*TASK GOAL*
Switch "Instruction" to "Directive" in the material from its start through the line containing "click(x=1953, y=468)", then write those lines out again with nothing else changed.

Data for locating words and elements

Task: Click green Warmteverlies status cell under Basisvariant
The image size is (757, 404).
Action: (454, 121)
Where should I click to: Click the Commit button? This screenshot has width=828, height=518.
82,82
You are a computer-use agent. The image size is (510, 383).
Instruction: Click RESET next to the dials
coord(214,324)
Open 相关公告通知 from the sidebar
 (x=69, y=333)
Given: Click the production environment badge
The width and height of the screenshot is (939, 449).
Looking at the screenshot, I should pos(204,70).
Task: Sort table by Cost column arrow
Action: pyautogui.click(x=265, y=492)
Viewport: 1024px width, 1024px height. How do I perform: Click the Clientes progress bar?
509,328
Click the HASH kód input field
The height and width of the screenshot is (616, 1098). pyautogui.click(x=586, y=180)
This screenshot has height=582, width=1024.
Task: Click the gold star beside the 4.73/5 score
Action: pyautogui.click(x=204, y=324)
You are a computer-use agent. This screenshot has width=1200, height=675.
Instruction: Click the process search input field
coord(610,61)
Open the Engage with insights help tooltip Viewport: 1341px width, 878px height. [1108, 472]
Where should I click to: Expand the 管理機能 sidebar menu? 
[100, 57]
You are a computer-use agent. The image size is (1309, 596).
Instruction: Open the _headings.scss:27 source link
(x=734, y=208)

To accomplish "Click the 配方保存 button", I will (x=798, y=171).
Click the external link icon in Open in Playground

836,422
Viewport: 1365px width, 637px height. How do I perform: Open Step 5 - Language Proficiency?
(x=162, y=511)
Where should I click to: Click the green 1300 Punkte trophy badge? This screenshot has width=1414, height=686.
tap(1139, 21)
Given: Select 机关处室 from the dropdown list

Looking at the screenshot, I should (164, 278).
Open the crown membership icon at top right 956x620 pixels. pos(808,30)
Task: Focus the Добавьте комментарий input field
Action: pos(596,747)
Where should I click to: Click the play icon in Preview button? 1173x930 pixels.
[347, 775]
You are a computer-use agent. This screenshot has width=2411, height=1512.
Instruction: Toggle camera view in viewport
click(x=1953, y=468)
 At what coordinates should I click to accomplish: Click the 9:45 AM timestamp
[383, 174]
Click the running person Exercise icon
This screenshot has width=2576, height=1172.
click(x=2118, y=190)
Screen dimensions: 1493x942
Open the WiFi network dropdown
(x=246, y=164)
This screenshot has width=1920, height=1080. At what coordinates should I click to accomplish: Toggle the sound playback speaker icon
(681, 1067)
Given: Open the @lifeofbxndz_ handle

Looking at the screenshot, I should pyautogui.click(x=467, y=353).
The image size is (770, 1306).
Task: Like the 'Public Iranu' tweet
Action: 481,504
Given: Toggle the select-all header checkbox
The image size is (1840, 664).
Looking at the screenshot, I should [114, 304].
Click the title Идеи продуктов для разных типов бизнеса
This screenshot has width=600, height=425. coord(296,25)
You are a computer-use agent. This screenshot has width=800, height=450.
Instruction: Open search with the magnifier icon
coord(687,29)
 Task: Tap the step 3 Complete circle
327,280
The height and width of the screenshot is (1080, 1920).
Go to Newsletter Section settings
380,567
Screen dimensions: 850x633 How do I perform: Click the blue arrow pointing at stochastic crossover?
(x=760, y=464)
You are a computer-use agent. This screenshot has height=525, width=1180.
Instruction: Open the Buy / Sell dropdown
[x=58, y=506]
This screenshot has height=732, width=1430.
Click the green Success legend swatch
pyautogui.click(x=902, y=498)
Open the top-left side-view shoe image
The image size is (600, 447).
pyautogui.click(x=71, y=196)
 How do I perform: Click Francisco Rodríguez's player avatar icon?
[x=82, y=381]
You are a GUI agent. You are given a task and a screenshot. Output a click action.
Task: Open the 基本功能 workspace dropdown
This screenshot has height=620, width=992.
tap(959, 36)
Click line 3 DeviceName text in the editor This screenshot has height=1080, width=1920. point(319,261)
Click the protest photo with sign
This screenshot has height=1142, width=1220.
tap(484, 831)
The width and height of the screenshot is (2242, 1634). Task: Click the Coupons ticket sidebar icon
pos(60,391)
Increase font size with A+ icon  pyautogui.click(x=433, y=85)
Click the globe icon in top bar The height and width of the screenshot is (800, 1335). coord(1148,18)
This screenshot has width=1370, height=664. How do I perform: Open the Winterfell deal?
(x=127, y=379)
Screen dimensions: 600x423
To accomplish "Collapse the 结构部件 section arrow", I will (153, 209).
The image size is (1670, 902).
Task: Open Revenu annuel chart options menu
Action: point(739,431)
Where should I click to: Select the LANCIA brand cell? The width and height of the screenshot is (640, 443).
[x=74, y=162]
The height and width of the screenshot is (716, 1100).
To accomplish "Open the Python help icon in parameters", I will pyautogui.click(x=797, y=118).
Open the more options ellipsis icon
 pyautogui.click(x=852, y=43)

*REPLY TO THE EXERCISE*
Task: Click green Warmteverlies status cell under Basisvariant
The image size is (757, 404).
Action: (454, 121)
Where should I click to: Click the Commit button? This screenshot has width=828, height=518.
82,82
You are a computer-use agent. The image size is (510, 383).
Directive: Click RESET next to the dials
coord(214,324)
Open 相关公告通知 from the sidebar
 (x=69, y=333)
Given: Click the production environment badge
The width and height of the screenshot is (939, 449).
Looking at the screenshot, I should pos(204,70).
Task: Sort table by Cost column arrow
Action: pyautogui.click(x=265, y=492)
Viewport: 1024px width, 1024px height. How do I perform: Click the Clientes progress bar?
509,328
Click the HASH kód input field
The height and width of the screenshot is (616, 1098). pyautogui.click(x=586, y=180)
This screenshot has height=582, width=1024.
Task: Click the gold star beside the 4.73/5 score
Action: pyautogui.click(x=204, y=324)
You are a computer-use agent. This screenshot has width=1200, height=675.
Directive: Click the process search input field
coord(610,61)
Open the Engage with insights help tooltip Viewport: 1341px width, 878px height. [1108, 472]
Where should I click to: Expand the 管理機能 sidebar menu? 
[100, 57]
You are a computer-use agent. The image size is (1309, 596).
Directive: Open the _headings.scss:27 source link
(x=734, y=208)

To accomplish "Click the 配方保存 button", I will (x=798, y=171).
Click the external link icon in Open in Playground

836,422
Viewport: 1365px width, 637px height. How do I perform: Open Step 5 - Language Proficiency?
(x=162, y=511)
Where should I click to: Click the green 1300 Punkte trophy badge? This screenshot has width=1414, height=686.
tap(1139, 21)
Given: Select 机关处室 from the dropdown list

Looking at the screenshot, I should (164, 278).
Open the crown membership icon at top right 956x620 pixels. pos(808,30)
Task: Focus the Добавьте комментарий input field
Action: pos(596,747)
Where should I click to: Click the play icon in Preview button? 1173x930 pixels.
[347, 775]
You are a computer-use agent. This screenshot has width=2411, height=1512.
Directive: Toggle camera view in viewport
click(x=1953, y=468)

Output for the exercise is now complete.